= Stated goal A =
Please output the listing lines from the one containing "Image resolution: width=588" to the one containing "should pyautogui.click(x=617, y=1435).", both included, exactly as they appear.

= Text shown =
☆ ☆ ☆ ☆
What a kick the Republican Convention has been so far, huh? First the spectacle of the Sarah Palin VP nomination, which had many conservatives chortling about how the choice had dealt a fatal blow to the Obama campaign until they figured out that most women were actually offended by the suggestion - which Palin flat out said during her greeting speech in the most blatant bit of pandering in recently political memory - that as far as women were concerned all women running for office are completely interchangeable. Among the other itches Palin (who seems to be in the midst of a brewing scandal over her attempts to repopulate Alaska's state workforce on the basis of ideological litmus tests) was intended to scratch were unions (she and her husband both belong to unions, though her record in office is vehemently pro-big business at the expense of labor), the Evangelistas who have been threatening to sit this year out (then came revelations of Palin's unwed teenage daughter and her impending shotgun wedding, how she and her husband have basically handed their five children off to neighbors and relatives to raise for years, etc), and the press, giving them something to write about besides Obama. Boy, have they. The Republican Party must've been so used to reporters being glorified stenographers they forgot someone might actually check Palin's background - as McCain's handlers evidently forgot to. (They let it slip Monday morning, as facts about Palin started flooding in, that they were "just beginning" to vet her, then revised that on Tuesday to "of course we vetted her before we announced.) Meanwhile, her Wikipedia page was hijacked and converted into glowing high praise before the lords of Wikipedia pulled it back and readjusted the neohagiography. In other Palin-Internet interfaces, the MySpace page of the teenage father of Palin's daughter's baby-to-be, where he described himself as "a redneck" and stated in no uncertain terms "I don't want kids" abruptly disappeared over the weekend.

But her real value to the McCain camp - they may have even thought of this - is is her sheer inexperience, which the press has been harping on. You may notice not many Democrats have been leveling the charge. So Palin's a booby trap set by McCain's handlers; any complaints about her inexperience trigger retaliatory accusations of Obama's inexperience, even though by comparison he's General Eisenhower. Even stranger developments may be on the way: Palin's set for a crash course on foreign affairs from the Ghost's people - meaning she won't make the political mistake of, oh, seeing the world as it actually is - but she may learn where Pakistan is... which will put her one up on Big John. (Who doesn't know, if his interviews are an indicator.)
☆ ☆ ☆ ☆
= Material for this task =
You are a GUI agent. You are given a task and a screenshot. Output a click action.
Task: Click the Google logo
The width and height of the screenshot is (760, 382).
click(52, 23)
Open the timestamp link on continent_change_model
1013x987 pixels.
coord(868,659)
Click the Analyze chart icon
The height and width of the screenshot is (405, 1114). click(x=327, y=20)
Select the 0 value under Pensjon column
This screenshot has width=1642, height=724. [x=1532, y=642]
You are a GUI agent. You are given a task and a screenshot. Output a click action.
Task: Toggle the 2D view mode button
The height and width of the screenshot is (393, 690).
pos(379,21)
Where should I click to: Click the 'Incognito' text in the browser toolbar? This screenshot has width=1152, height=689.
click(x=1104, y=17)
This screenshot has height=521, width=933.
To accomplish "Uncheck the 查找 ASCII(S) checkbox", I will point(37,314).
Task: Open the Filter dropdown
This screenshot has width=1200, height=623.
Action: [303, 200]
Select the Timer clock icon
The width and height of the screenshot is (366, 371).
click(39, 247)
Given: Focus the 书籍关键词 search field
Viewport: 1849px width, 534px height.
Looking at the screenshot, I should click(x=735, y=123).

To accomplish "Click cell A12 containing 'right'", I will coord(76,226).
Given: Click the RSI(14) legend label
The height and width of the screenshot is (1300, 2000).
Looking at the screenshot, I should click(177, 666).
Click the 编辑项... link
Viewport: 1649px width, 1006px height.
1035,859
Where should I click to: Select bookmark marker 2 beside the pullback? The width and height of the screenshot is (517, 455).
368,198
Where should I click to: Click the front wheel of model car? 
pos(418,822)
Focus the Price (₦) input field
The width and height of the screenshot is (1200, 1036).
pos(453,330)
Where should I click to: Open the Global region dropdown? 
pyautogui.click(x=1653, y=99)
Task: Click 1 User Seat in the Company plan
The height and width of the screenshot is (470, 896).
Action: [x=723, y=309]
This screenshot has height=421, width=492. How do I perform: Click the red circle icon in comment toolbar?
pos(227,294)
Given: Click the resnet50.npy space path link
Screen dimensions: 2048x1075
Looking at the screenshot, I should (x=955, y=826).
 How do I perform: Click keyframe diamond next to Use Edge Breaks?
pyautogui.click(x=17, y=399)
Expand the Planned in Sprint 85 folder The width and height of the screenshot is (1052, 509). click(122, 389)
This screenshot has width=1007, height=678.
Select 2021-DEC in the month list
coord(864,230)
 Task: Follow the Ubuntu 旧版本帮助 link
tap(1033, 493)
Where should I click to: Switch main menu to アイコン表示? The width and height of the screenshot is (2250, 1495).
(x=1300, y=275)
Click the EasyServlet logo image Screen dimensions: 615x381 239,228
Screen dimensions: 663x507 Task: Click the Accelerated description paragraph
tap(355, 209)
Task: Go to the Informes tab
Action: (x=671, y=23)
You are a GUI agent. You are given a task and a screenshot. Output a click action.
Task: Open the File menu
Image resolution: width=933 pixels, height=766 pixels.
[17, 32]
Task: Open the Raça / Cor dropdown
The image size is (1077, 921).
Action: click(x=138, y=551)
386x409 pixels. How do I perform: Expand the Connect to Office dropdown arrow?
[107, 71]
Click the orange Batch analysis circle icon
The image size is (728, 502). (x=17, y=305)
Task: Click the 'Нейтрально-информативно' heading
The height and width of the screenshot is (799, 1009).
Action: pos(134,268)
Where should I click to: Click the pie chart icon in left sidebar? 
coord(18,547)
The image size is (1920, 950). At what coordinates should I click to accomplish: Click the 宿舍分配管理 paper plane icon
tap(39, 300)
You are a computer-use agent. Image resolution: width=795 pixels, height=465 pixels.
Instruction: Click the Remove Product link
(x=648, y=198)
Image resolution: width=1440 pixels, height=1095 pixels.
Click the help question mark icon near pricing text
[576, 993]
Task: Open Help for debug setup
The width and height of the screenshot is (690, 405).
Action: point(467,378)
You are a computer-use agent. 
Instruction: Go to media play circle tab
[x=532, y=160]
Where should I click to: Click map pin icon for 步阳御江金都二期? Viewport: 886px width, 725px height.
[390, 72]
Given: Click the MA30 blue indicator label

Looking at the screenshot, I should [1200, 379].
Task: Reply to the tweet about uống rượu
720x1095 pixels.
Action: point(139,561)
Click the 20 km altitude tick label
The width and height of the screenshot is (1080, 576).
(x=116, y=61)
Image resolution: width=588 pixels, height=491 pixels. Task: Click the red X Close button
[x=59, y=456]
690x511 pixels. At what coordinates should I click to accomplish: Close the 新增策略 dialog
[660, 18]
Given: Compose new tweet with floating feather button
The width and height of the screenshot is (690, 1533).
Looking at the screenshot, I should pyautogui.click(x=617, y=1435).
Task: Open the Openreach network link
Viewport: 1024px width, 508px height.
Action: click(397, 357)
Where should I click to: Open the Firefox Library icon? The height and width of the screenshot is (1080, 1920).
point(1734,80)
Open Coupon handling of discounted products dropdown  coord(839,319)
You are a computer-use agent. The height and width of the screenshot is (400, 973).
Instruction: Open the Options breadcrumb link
☆ ☆ ☆ ☆
= Stated goal B =
Rewrite the passage of the Republican Convention commentary from "But her real" to "are an indicator.)", putting "Afghanistan" in place of "Pakistan".

= Task output A =
Image resolution: width=588 pixels, height=491 pixels. Task: Click the red X Close button
[x=59, y=456]
690x511 pixels. At what coordinates should I click to accomplish: Close the 新增策略 dialog
[660, 18]
Given: Compose new tweet with floating feather button
The width and height of the screenshot is (690, 1533).
Looking at the screenshot, I should pyautogui.click(x=617, y=1435).

= Task output B =
But her real value to the McCain camp - they may have even thought of this - is is her sheer inexperience, which the press has been harping on. You may notice not many Democrats have been leveling the charge. So Palin's a booby trap set by McCain's handlers; any complaints about her inexperience trigger retaliatory accusations of Obama's inexperience, even though by comparison he's General Eisenhower. Even stranger developments may be on the way: Palin's set for a crash course on foreign affairs from the Ghost's people - meaning she won't make the political mistake of, oh, seeing the world as it actually is - but she may learn where Afghanistan is... which will put her one up on Big John. (Who doesn't know, if his interviews are an indicator.)